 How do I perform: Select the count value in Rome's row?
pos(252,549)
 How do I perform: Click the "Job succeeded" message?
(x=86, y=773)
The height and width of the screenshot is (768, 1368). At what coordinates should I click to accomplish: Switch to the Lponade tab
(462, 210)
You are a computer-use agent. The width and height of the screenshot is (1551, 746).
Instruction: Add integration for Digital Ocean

- - - - - - -

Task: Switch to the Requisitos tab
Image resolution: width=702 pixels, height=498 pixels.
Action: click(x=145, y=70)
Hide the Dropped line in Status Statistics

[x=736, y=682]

- - - - - - -

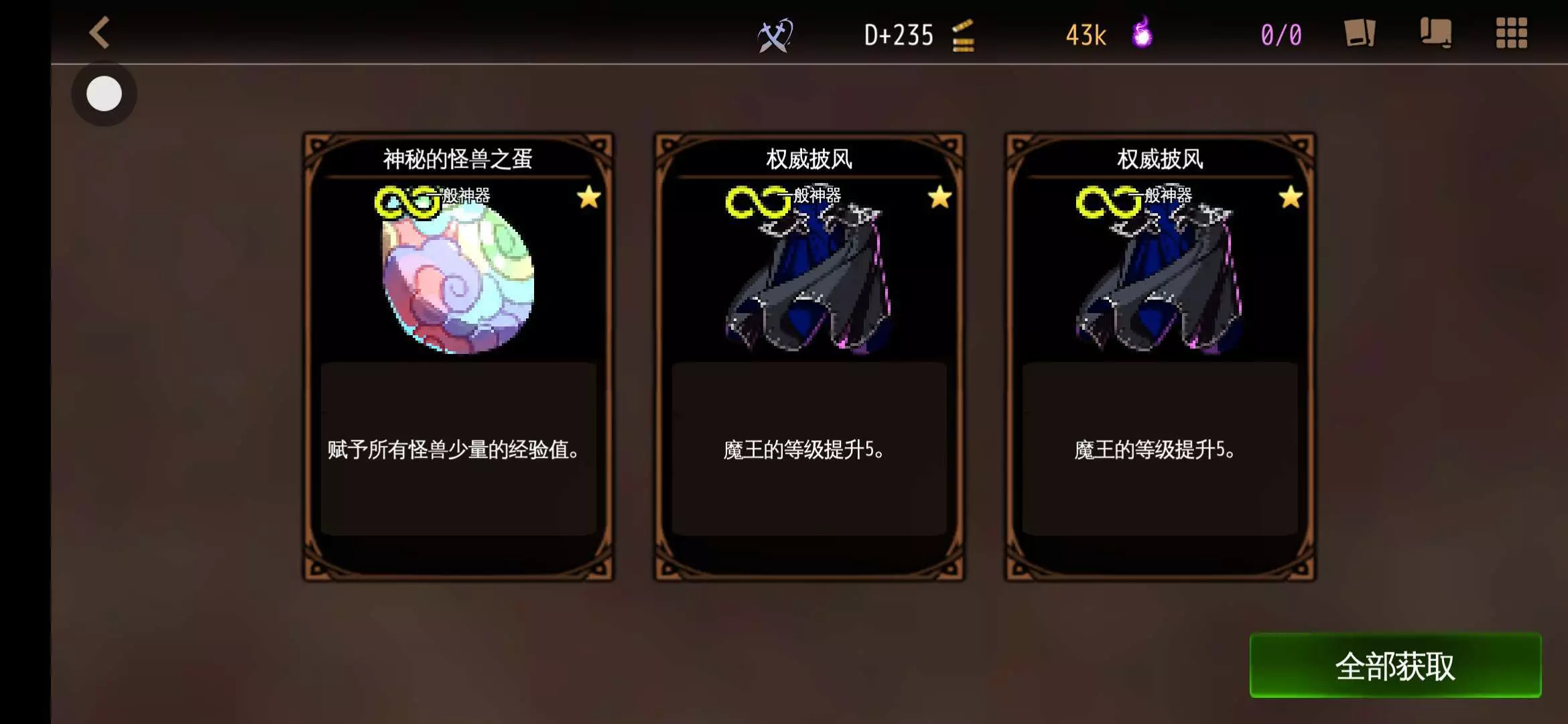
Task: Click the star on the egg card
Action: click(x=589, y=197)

- - - - - - -

◆ **Task instructions**:
Copy back the listing above exactly, but only from the line with "You are a computer-use" through the line with "Instruction: Add integration", both ends included.

◆ **Response area**:
You are a computer-use agent. The width and height of the screenshot is (1551, 746).
Instruction: Add integration for Digital Ocean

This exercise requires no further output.